I started out with a command like this:

Code: Select all

convert some-doc.pdf some-folder/%03d.tiff
This worked. slowly but surely. However, the resulting images are pretty low-quality. I'd like to give the OCR scanner (`tesseract`) something better to work with.

I found a command like this:

Code: Select all

convert -density 400 some-doc.pdf -resize 25% some-folder/%03d.tiff
Such a command had apparently worked well for others. However, my files are fairly large, and my laptop only has 4G of RAM and an Ivy Bridge Core i3 @ 1.4 GHz. After ~9 minutes, the computer begins to drag, and finally the kernel kills the process before everything crashes.

Is there a way to do the same thing one page at a time or something else that won't crash my computer?

The script is in bash so far, but I can write python if that makes a difference (never used PythonMagick, but how hard can it be?)

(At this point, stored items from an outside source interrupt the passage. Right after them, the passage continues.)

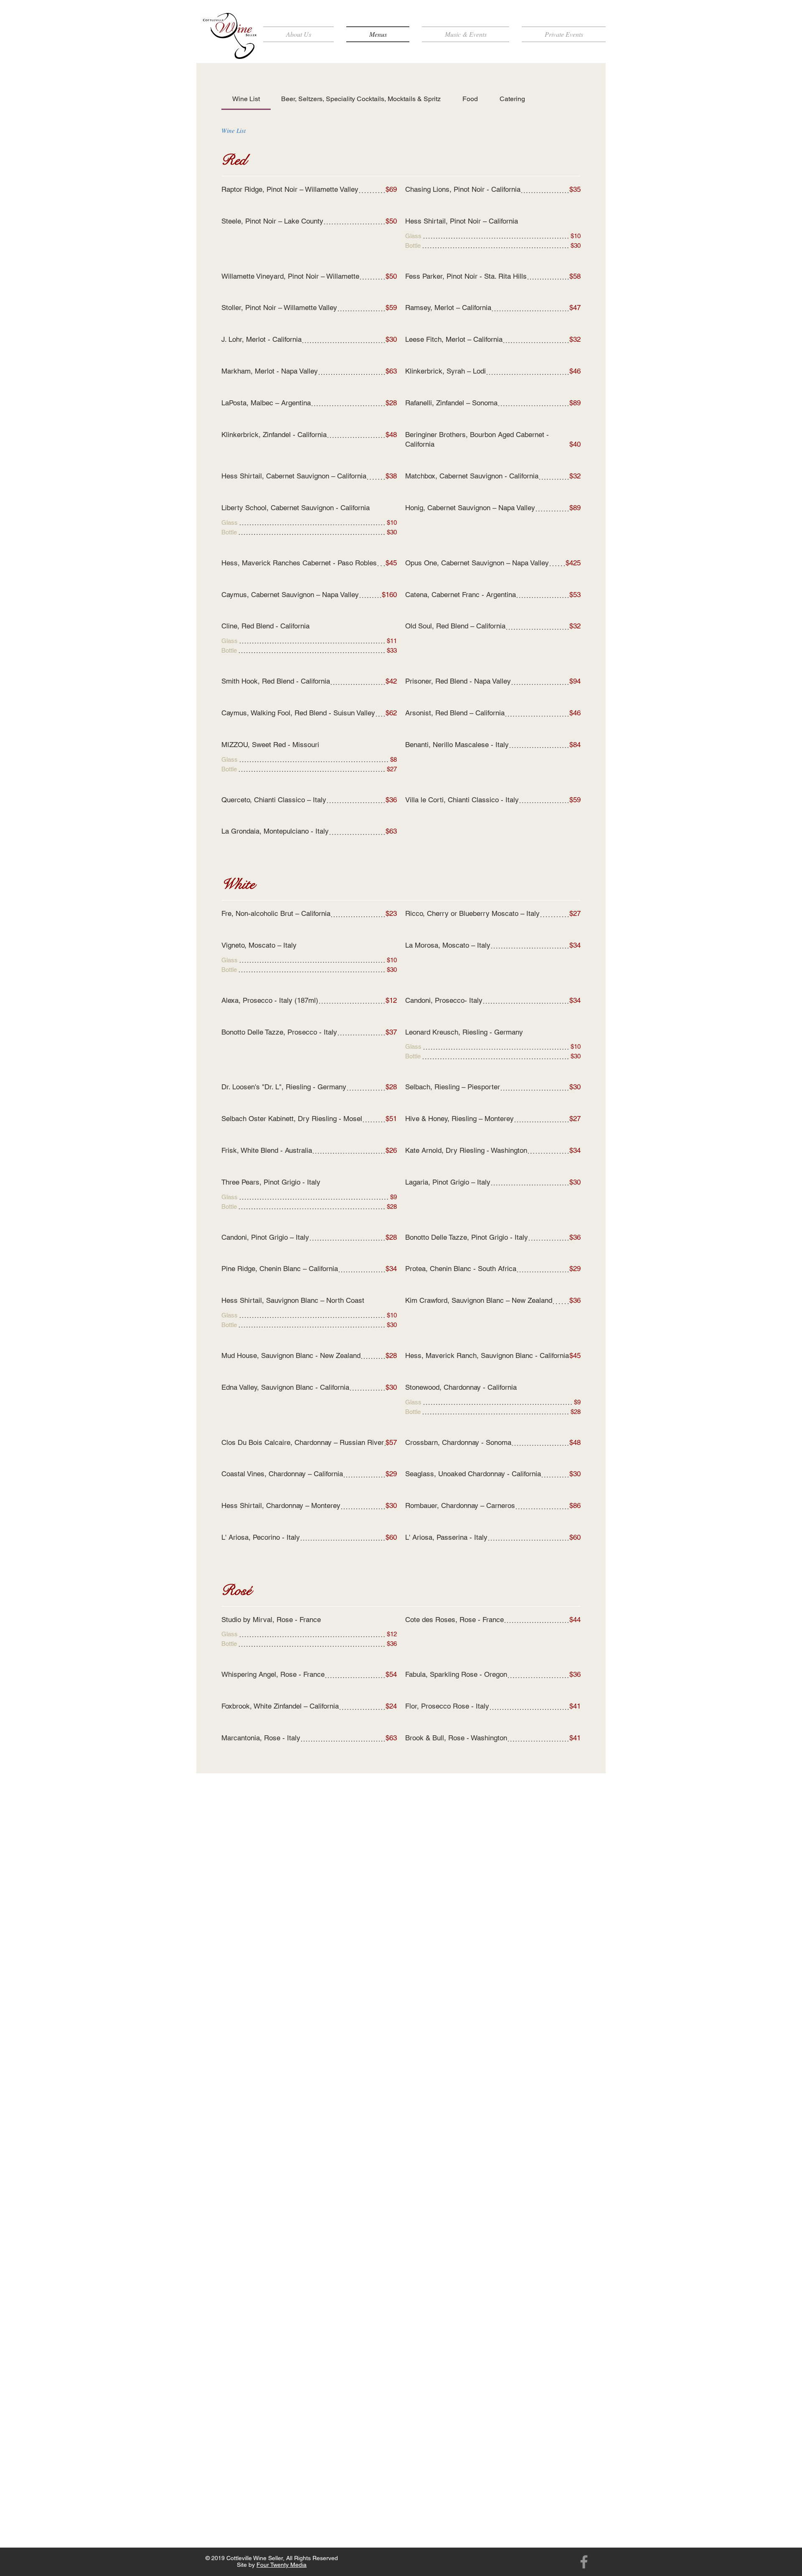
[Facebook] (584, 2562)
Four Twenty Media (281, 2564)
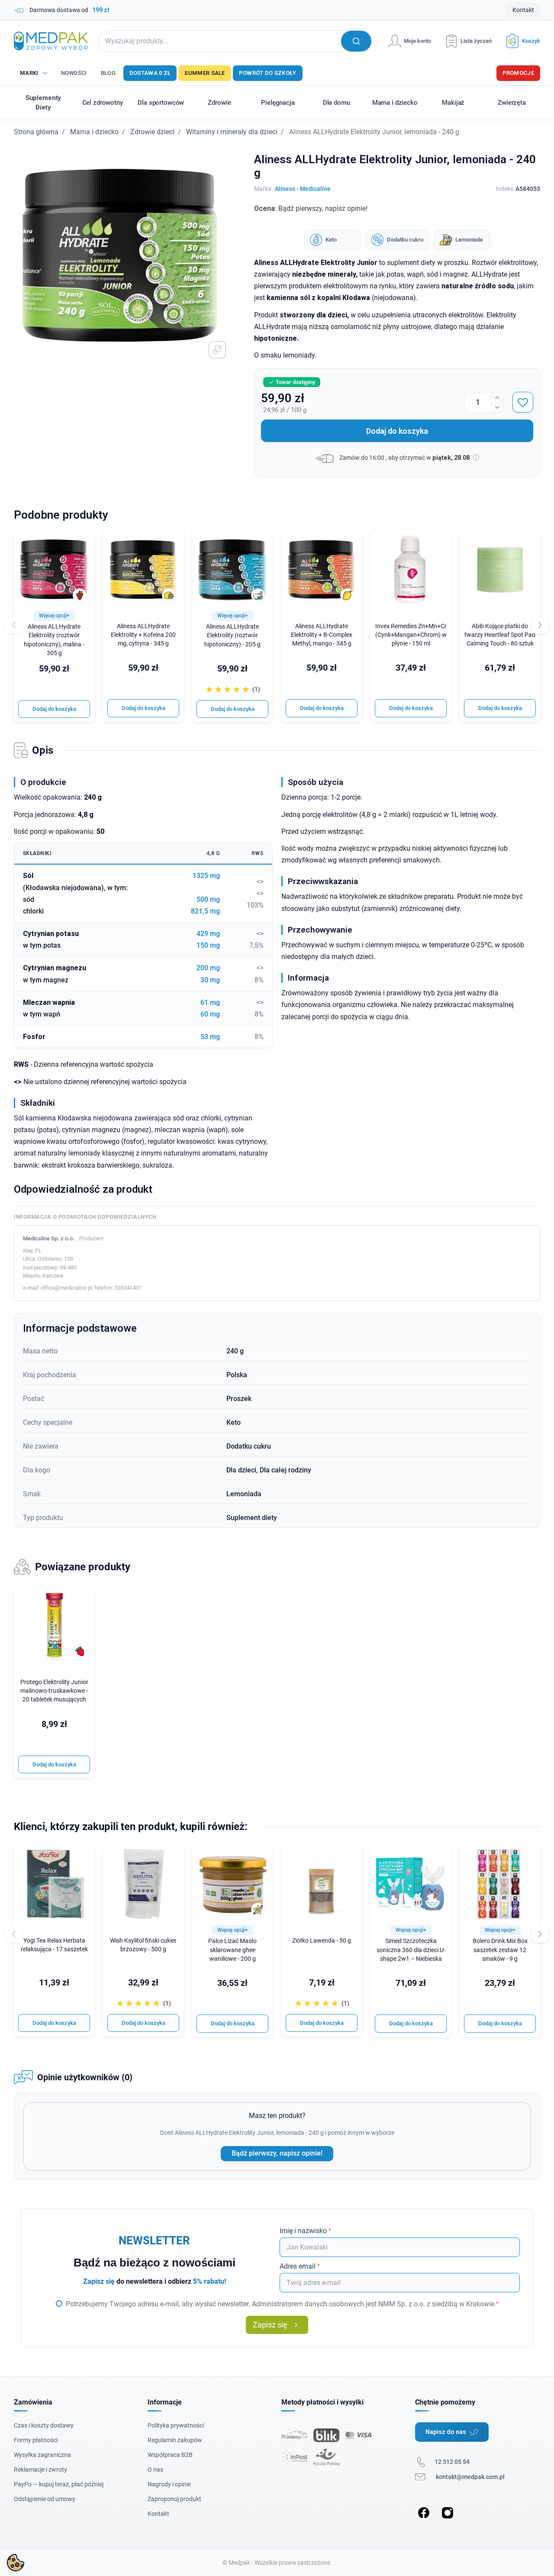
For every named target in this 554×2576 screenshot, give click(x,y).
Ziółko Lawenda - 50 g (321, 1940)
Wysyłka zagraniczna (42, 2454)
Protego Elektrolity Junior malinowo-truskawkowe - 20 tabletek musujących (54, 1691)
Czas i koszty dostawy (44, 2425)
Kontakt (523, 9)
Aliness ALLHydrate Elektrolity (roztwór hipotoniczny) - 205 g (232, 635)
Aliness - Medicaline (303, 188)
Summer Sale (204, 73)
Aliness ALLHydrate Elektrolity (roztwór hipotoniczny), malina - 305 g (54, 639)
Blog (108, 73)
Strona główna (36, 132)
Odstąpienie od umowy (44, 2498)
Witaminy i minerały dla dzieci (231, 132)
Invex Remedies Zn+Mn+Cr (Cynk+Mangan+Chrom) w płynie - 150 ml (411, 635)
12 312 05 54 (452, 2461)
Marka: (263, 188)
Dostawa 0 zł (150, 73)
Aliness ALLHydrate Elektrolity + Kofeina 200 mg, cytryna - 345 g (143, 635)
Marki (29, 73)
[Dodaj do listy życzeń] (522, 402)
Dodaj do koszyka (397, 431)
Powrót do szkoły (267, 73)
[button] (519, 40)
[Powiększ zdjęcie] (217, 349)
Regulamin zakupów (175, 2440)
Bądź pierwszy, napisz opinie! (277, 2153)
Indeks (504, 188)
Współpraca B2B (170, 2454)
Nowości (74, 73)
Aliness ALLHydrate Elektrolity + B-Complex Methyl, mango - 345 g (321, 635)
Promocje (518, 73)
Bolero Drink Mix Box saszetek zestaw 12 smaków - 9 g (500, 1949)
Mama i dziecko (94, 132)
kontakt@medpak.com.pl (470, 2476)
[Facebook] (423, 2512)
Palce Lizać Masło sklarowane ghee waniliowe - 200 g (232, 1949)
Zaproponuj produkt (174, 2498)
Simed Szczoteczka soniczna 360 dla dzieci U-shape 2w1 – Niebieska (411, 1949)
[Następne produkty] (540, 1934)
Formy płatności (36, 2440)
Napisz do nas (445, 2431)
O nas (155, 2469)
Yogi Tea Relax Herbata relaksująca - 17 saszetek (54, 1945)
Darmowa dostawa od (69, 9)
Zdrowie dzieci (152, 132)
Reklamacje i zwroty (40, 2469)
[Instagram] (447, 2512)
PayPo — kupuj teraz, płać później (58, 2484)
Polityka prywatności (176, 2425)
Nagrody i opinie (169, 2484)
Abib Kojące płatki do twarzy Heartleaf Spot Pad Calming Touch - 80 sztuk (499, 635)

Re: trying to create high-quality tiff from PDF for OCR, but it's too resource intensive!

Posted: 2015-04-24T03:21:10-07:00
by magick
Add -limit memory 20MB to your command line, right after the 'convert'. It will still be slow, but it will mostly process from disk rather than memory. If that fails, add -limit map 50MB in addition to the previous -limit option.

Re: trying to create high-quality tiff from PDF for OCR, but it's too resource intensive!

Posted: 2015-04-24T06:03:25-07:00
by snibgo
Typically, PDFs contain text as text. They may also contain raster images of text.

If you use IM, this will convert each page to a raster image that you can then OCR. I can't imagine why you would want to do that. It would seem more logical (using less resources) to use a tool (eg pdftotext) that extracts the text directly from the PDFs.

If you want the raster images that are contained in the PDFs, "pdfimages" may be an more logical tool.